Генетическая инженерия в биотехнологии презентация

Генетическая инженерия в биотехнологии. Лекция № 6

Генная инженерия – это молекулярное клонирование или технология рекомбинантных ДНК. Это совокупность экспериментальных процедур, которые позволяют переносить генетический материал из одного организма в другой. Организмы, полученные при помощи генно-инженерных манипуляций, называют трансгенными или генетически модифицированными.

История развития генной инженерии можно условно разделить на три этапа. Первый этап - конструирование векторных молекул. На этом этапе было доказано: Возможность создания рекомбинантных молекул с использованием исходных молекул ДНК от различных видов и штаммов бактерий. Их жизнеспособность. Стабильность. Функционирование.

Второй этап – получение рекомбинантной молекулы ДНК между хромосомными генами прокариот и различными плазмидами, доказательством их стабильности и жизнеспособности. Третий этап – начало работ по включению в векторные молекулы ДНК генов эукариот (растений и животных).

Дата рождения генной инженерии – 1972 год . В этом году Пол Берг и его сотрудники создали первую рекомбинантную молекулу ДНК . Инструментами стали 2 типа ферментов – рестриктирующие эндонуклеазы (для получения однородных фрагментов) и лигазы (для их соединения).

Ферменты, которые применяются для конструирования рекомбинантных ДНК делятся на следующие группы: Рестриктирующие эндонуклеазы (осуществляют фрагментаци ю ДНК. ДНК – лигазы (сшивают фрагменты ДНК). Нуклеазы (осуществляют изменение структуры концов фрагментов ДНК) ДНК-полимеразы (применяются для приготовления гибридизациолнных проб).

Важное значение в методах генной инженерии имеет секвенирование ДНК.

Гены получают одним из трёх способов: Непосредственное выделение из природного источника. Получение дезоксиполинуклеотидных реплик (кДНК) путём копирования мРНК. Химический синтез.

Ген содержит только последовательность, необходимую для синтеза полипептидной цепи, но не имеет системы сигналов, управляющей его действием в клетке. Систему исследователь создаёт в виде вектора – циклической дезоксиполинуклеотидной молекулы, содержащей сигналы репликации и транскрипции. Сочетание генов и векторов даёт рекомбинантную молекулу ДНК.

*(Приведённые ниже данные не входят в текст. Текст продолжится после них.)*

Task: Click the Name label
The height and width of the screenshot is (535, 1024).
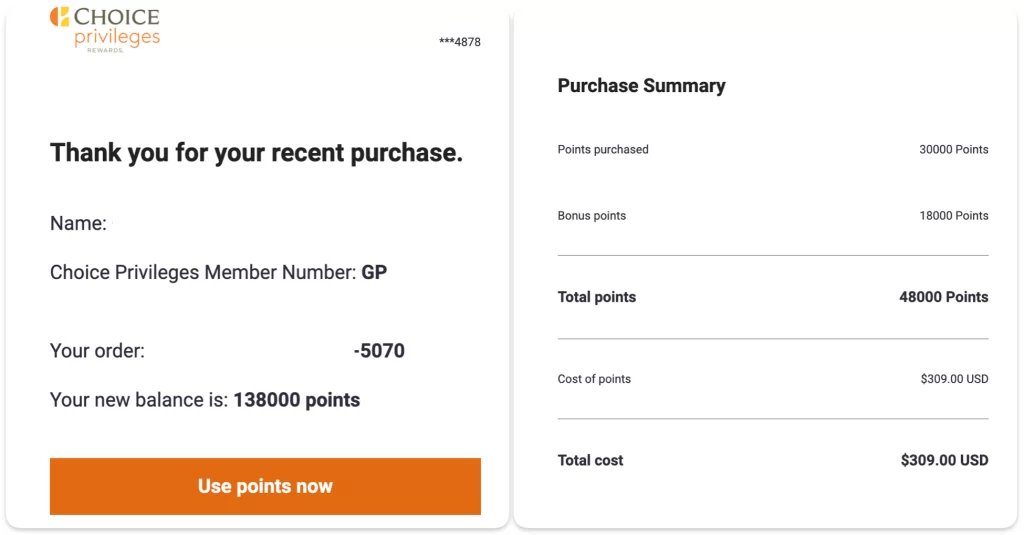Action: click(x=78, y=223)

Свойства вектора необходимо подгонять к особенностям клетки, в которую введена рекомбинантная молекула ДНК. Вектор содержит генетические маркеры, по которым ведут селекцию генетически модифицированных клеток. Особый интерес представляют собой плазмиды, обеспечивающие экспрессию включенных в них генов.

Обычно в клетке плазмидные векторы поддерживаются в количестве 25 – 50 копий. Температурно чувствительные мутантные плазмиды могут накопиться в клетке в количестве до 2000 копий. Это может привести к сверхсинтезу продуктов, кодируемых плазмидным геномом.

Процесс переноса генов включает пять основных этапов: Получение фрагментов ДНК (генов). Создание рекомбинантной генетической конструкции. Введение ДНК в клетку –хозяина. Идентификация и отбор клеток, несущих рекомбинантную ДНК. Анализ экспрессии перенесённого гена в ДНК-клетку хозяина.